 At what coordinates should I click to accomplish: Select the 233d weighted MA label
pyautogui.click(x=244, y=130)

______

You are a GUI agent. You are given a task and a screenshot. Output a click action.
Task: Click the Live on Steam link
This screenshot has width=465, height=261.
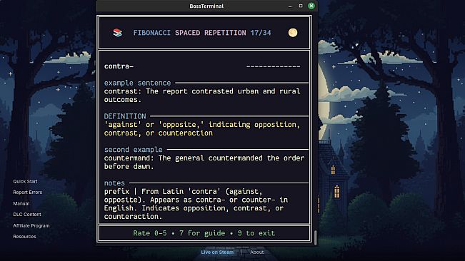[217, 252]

______

Copy the material word for word, beginning with the line that contains "At what coordinates" and ending with the line that contains "pyautogui.click(x=244, y=130)", both of those lines included.

 At what coordinates should I click to accomplish: Select the 233d weighted MA label
pyautogui.click(x=244, y=130)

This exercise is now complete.